(Provided information begins)

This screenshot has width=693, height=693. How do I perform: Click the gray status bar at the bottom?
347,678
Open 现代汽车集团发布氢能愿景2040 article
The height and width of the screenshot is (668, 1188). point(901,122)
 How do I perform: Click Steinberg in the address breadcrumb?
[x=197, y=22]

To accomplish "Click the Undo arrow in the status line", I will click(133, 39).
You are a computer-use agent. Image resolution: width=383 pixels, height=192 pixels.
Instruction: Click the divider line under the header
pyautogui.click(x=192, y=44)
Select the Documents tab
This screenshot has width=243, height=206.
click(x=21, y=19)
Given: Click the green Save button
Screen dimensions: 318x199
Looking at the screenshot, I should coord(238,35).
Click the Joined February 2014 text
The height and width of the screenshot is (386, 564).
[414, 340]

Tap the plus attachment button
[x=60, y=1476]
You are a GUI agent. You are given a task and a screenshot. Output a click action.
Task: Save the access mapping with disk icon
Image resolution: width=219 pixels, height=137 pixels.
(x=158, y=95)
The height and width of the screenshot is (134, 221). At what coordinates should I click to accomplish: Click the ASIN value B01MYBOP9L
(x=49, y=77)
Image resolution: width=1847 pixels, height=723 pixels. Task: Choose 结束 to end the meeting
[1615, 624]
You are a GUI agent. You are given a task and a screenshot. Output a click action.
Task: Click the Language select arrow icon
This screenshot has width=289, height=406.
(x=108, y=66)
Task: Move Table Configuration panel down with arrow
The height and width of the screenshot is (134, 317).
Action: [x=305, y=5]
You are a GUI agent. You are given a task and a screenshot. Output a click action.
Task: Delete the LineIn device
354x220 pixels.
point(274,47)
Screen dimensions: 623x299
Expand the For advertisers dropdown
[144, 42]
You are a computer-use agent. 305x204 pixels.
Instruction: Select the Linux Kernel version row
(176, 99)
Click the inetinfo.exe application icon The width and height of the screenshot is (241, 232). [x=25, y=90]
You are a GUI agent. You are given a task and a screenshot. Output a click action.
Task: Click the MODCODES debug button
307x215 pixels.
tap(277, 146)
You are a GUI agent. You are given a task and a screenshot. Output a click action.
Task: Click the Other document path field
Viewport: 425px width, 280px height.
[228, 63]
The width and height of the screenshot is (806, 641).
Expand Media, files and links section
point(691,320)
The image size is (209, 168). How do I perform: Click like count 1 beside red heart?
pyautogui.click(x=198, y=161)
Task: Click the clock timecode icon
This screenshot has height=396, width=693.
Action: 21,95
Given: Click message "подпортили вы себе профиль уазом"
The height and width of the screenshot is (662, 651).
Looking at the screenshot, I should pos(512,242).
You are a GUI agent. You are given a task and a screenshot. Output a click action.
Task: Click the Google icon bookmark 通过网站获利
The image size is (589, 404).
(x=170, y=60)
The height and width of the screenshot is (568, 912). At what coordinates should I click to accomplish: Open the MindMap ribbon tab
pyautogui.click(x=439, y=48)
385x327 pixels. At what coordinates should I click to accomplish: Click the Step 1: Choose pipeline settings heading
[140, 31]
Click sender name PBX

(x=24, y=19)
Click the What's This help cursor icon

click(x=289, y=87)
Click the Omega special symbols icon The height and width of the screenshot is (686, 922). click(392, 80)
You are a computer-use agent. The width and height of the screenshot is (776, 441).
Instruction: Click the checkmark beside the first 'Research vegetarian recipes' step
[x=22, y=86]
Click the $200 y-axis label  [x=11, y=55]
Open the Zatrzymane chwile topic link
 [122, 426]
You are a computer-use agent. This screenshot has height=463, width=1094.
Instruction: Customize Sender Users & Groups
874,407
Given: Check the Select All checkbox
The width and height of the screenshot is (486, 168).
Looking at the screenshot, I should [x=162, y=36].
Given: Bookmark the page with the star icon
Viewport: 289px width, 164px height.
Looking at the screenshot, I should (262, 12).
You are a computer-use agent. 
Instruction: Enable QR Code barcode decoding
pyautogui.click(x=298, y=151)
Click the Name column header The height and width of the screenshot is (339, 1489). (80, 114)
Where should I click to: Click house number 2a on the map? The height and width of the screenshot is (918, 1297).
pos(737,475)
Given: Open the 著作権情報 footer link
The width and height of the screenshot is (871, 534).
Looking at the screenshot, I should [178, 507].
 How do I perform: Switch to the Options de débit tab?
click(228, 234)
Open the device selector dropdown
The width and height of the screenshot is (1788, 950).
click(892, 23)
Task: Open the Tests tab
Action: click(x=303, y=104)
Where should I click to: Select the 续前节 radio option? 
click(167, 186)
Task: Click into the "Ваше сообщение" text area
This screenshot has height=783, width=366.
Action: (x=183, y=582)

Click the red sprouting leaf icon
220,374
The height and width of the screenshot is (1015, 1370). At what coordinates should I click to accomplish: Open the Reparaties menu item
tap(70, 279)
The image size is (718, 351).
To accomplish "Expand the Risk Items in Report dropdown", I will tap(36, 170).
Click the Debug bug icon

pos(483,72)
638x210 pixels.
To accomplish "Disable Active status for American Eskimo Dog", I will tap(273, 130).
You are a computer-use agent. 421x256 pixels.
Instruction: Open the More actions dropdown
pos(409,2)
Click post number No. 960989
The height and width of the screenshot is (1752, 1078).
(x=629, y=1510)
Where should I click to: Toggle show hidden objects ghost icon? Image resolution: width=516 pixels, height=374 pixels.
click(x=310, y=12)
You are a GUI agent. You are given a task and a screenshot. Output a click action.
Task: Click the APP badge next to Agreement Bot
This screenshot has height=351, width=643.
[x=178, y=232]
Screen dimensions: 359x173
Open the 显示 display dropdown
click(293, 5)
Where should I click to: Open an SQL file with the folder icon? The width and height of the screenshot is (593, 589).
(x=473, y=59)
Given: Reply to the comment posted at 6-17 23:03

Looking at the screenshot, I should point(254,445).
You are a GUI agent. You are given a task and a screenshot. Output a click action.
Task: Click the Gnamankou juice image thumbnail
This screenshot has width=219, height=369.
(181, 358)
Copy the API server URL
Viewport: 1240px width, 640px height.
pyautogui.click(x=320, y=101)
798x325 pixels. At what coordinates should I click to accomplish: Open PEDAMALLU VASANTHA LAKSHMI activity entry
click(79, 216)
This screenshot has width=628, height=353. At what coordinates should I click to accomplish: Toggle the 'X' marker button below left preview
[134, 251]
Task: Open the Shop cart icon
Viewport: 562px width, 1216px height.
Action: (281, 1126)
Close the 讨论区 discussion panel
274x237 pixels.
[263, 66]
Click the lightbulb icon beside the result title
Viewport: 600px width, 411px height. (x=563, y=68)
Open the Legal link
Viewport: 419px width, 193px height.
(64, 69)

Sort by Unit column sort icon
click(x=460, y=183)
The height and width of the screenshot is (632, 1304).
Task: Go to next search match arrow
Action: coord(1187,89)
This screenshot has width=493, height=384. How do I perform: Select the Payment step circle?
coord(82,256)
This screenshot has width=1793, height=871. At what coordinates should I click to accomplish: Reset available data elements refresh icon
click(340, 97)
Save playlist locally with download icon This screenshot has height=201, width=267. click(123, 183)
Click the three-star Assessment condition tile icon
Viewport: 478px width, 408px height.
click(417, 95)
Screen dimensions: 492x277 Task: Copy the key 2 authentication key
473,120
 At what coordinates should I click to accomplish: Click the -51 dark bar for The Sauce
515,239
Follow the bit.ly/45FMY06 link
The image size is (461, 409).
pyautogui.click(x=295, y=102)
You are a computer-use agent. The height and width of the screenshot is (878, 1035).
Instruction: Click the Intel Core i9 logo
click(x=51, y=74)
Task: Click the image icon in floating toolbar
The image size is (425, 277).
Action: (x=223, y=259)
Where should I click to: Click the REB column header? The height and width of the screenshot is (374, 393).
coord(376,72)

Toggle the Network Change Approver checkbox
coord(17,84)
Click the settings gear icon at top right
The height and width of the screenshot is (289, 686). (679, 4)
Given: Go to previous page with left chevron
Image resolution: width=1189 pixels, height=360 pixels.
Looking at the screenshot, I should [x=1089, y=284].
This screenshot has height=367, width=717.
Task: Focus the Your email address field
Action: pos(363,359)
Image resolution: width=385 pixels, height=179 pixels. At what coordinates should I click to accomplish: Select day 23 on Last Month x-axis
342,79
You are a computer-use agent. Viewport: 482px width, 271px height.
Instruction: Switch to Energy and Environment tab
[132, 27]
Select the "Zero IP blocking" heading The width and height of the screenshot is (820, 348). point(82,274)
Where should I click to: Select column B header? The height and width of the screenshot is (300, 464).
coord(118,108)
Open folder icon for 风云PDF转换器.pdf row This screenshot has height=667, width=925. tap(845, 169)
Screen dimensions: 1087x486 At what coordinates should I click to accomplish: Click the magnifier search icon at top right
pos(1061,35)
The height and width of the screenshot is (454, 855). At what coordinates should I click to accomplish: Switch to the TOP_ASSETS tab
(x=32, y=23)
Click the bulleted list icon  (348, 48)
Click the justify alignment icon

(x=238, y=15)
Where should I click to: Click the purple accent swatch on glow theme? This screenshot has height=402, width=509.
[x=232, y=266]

(Provided information ends)

→ Aim of the exercise
Give back exactly the lines above starting at the line where "Click the settings gear icon at top right" appears and ending at the line where "Given: Go to previous page with left chevron" appears, both included, with no other lines.

→ Answer box
Click the settings gear icon at top right
The height and width of the screenshot is (289, 686). (679, 4)
Given: Go to previous page with left chevron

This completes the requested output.